• [What needs to be done] Please retype the data in full and exactly; the pictures are not part of the copy.

• [Listed records]
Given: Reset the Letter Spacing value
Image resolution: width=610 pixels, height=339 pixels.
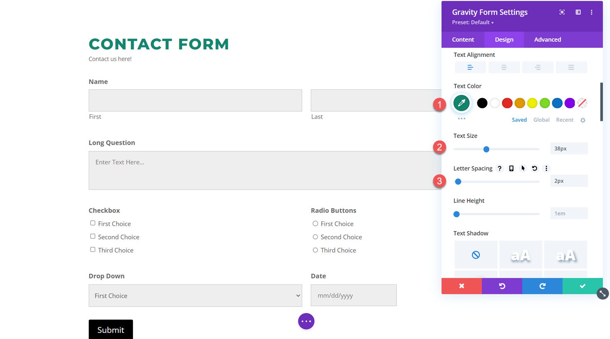Looking at the screenshot, I should pos(535,168).
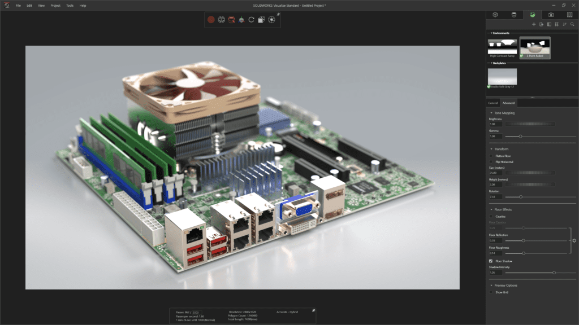Viewport: 579px width, 325px height.
Task: Collapse the Tone Mapping section
Action: pyautogui.click(x=491, y=113)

• [Answer to this exercise]
Given: Reset the Letter Spacing value
Image resolution: width=610 pixels, height=339 pixels.
Looking at the screenshot, I should pos(535,168).
Viewport: 579px width, 325px height.
Task: Collapse the Tone Mapping section
Action: pyautogui.click(x=491, y=113)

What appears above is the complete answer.